### GIVEN EXERCISE:
Can you output the lines from the one containing "You are a computer-use" through the last line as a JSON list of strings, one string per line, with blank lines and pictures omitted?

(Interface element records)
'''

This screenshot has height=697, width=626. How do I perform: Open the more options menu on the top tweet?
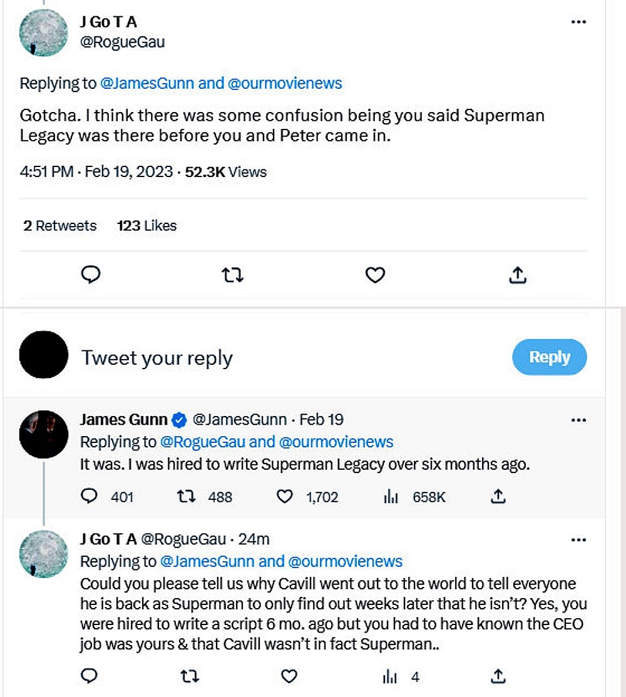tap(577, 22)
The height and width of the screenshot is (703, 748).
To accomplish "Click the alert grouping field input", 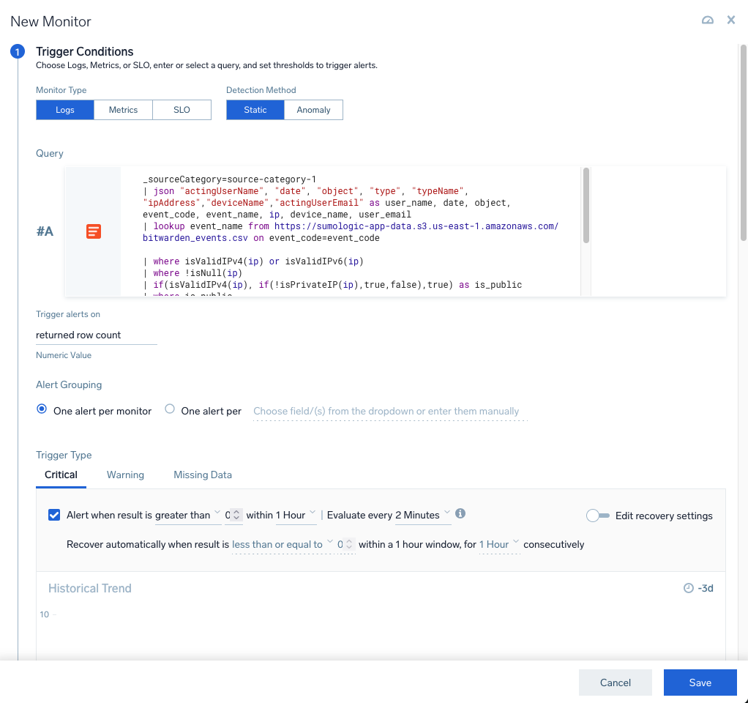I will tap(388, 412).
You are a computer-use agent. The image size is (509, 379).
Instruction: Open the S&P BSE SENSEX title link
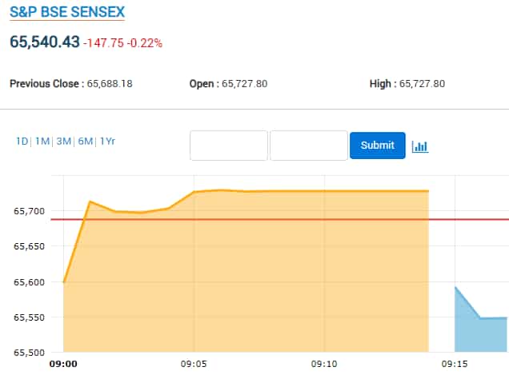point(66,12)
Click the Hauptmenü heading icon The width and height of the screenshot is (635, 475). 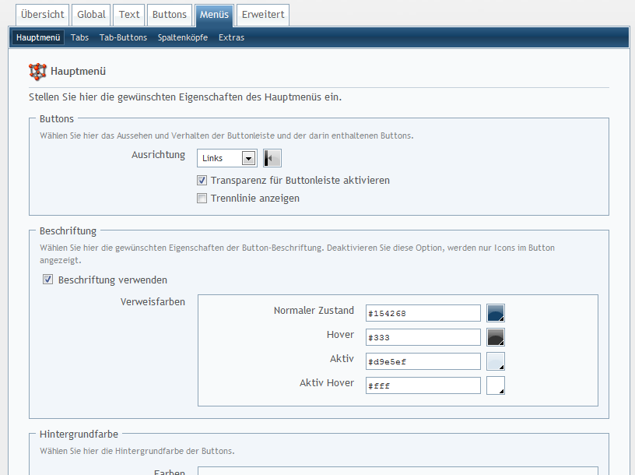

'''

### SOLUTION TO THIS TASK:
[
  "You are a computer-use agent. The image size is (509, 379).",
  "Instruction: Open the S&P BSE SENSEX title link",
  "point(66,12)",
  "Click the Hauptmenü heading icon The width and height of the screenshot is (635, 475). "
]